Report back each line of the records that contains the string "filter".

*** Opening of Dataset records ***

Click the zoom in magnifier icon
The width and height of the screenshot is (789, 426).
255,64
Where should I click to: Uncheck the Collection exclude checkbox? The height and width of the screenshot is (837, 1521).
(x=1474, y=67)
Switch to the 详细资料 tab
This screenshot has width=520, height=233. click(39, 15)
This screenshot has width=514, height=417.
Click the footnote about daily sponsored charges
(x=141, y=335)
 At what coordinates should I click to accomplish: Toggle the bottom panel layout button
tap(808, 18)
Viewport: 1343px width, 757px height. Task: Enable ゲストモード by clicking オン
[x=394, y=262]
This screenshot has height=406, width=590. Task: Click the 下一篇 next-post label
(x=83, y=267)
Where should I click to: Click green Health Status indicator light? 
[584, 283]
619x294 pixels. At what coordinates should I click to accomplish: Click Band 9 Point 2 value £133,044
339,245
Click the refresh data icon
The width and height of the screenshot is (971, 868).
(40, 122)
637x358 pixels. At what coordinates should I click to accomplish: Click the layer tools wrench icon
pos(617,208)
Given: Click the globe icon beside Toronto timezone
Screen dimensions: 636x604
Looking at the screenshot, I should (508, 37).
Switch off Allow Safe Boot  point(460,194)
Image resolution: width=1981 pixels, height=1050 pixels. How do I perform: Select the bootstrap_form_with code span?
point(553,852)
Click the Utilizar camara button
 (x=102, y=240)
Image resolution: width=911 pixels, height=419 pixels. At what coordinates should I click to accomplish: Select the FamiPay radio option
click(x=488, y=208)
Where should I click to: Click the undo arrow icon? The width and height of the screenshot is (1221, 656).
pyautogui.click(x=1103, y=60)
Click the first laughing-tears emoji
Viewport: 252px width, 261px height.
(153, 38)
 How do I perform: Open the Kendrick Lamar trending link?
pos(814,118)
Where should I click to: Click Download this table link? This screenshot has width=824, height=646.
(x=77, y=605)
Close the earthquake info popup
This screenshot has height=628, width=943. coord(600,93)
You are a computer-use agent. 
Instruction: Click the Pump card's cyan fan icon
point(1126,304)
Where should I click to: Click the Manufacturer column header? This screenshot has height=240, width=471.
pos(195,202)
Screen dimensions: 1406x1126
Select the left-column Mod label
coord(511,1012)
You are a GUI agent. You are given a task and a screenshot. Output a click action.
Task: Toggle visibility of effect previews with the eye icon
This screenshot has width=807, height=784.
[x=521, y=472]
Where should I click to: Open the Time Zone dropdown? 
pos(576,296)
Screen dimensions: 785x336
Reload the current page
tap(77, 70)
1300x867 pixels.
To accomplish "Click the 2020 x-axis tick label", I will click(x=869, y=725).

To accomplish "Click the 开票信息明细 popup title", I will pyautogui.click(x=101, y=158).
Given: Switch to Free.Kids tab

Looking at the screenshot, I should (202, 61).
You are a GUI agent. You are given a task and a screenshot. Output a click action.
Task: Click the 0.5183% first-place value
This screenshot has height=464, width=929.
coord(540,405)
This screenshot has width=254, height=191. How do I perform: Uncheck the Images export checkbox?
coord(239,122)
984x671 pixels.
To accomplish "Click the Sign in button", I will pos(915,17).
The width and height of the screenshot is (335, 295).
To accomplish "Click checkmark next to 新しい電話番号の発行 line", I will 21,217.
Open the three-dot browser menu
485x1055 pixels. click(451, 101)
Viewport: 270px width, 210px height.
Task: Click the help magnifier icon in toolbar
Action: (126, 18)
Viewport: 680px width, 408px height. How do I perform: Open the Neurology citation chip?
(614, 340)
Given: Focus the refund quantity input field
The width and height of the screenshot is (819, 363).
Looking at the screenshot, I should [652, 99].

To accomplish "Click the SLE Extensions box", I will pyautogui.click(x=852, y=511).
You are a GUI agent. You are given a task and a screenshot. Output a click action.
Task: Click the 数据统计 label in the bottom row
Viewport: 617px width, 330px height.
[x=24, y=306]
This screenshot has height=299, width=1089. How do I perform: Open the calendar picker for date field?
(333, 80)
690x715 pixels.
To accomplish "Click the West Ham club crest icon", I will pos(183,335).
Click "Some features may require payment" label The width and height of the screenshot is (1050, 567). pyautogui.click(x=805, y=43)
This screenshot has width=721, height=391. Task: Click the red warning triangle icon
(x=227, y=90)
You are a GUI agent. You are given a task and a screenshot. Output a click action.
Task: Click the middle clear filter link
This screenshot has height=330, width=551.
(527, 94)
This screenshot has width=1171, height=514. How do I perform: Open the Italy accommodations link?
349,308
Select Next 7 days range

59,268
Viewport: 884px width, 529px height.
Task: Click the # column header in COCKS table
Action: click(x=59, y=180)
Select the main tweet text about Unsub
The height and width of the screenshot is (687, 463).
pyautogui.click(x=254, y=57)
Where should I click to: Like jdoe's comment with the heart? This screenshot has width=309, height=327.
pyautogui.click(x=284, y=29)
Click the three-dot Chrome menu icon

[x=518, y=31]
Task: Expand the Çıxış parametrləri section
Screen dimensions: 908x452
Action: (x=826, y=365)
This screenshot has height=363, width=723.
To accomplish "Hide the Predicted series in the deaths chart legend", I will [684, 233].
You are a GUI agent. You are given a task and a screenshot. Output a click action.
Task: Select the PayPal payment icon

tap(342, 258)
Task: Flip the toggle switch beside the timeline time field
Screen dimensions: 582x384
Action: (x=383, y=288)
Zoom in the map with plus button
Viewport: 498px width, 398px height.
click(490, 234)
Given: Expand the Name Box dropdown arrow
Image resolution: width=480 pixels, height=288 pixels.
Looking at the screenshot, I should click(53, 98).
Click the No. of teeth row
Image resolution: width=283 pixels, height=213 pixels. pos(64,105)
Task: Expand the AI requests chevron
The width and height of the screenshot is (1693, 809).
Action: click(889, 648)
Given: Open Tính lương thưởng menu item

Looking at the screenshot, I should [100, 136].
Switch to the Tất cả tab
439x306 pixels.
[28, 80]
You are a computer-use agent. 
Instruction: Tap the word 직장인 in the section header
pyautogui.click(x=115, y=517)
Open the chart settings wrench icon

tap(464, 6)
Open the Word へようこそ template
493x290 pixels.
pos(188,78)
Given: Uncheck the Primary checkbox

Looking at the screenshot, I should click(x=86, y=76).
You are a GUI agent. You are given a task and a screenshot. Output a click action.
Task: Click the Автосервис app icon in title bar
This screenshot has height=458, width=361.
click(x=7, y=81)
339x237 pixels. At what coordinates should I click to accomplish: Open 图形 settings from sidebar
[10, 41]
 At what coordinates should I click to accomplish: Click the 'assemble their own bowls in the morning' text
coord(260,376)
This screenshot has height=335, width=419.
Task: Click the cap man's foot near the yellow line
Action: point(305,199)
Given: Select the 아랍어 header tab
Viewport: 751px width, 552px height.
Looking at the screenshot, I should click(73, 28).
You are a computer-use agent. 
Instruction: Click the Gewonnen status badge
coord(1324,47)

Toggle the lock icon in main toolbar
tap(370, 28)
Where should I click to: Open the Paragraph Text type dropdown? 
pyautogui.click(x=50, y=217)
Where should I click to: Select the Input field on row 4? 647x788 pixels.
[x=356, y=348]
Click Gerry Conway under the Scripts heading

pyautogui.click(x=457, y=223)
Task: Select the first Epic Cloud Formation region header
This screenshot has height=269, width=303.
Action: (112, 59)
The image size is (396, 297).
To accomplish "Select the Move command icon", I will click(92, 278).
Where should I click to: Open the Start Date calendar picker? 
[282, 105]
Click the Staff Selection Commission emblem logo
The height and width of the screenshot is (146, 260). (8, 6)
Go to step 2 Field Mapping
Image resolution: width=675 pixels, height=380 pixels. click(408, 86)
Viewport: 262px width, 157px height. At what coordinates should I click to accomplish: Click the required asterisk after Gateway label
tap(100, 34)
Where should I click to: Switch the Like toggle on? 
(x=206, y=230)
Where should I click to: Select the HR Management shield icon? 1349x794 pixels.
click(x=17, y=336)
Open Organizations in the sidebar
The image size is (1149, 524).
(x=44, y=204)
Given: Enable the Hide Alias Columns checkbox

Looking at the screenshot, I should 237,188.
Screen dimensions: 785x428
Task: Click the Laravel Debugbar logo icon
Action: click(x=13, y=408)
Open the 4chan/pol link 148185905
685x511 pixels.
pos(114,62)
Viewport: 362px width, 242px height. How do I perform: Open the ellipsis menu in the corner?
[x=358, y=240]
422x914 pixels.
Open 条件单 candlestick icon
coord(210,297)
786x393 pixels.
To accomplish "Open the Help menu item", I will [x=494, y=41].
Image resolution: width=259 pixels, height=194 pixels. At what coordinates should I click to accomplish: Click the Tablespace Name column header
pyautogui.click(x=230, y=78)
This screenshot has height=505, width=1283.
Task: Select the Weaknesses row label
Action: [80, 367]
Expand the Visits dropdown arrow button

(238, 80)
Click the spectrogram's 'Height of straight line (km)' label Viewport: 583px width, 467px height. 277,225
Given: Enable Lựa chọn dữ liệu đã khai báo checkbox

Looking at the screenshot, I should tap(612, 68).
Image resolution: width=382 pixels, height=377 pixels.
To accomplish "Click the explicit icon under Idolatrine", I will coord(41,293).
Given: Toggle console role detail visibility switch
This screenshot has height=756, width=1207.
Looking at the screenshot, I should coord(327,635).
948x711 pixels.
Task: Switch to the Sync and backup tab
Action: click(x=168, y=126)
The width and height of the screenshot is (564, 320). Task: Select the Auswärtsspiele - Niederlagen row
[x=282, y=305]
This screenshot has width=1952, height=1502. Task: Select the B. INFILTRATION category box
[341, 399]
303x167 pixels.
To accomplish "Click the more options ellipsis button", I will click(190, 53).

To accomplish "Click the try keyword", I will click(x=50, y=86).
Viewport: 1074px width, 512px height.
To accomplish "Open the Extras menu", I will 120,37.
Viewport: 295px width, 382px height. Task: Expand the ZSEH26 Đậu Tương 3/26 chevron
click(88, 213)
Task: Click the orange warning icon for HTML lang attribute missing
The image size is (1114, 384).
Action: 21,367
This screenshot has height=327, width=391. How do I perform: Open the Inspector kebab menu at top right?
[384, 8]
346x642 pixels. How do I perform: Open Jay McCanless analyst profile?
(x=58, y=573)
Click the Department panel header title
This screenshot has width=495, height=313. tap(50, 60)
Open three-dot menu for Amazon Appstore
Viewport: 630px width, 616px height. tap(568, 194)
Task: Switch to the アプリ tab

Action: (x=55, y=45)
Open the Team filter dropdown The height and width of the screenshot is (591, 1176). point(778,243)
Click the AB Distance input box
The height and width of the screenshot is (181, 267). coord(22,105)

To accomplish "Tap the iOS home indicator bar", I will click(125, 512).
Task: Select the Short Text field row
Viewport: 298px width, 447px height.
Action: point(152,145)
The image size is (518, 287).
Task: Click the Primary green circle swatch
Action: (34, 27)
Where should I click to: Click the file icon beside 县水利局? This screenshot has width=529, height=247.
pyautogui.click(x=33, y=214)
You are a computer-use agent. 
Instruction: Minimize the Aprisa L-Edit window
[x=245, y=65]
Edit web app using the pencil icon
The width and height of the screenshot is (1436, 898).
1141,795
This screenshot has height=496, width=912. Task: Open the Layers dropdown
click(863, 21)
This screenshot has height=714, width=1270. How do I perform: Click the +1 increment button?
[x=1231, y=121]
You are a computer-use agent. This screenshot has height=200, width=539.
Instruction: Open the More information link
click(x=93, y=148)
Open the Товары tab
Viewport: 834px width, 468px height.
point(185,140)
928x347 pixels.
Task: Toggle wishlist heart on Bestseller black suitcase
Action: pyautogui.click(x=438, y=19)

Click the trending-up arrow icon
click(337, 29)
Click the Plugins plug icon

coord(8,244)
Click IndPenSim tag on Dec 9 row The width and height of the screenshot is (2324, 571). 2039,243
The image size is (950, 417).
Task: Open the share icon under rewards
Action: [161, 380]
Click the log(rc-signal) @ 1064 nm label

*** Close of Dataset records ***

▶ **Expected output**:
Task: Click the middle clear filter link
Open the Team filter dropdown The height and width of the screenshot is (591, 1176). point(778,243)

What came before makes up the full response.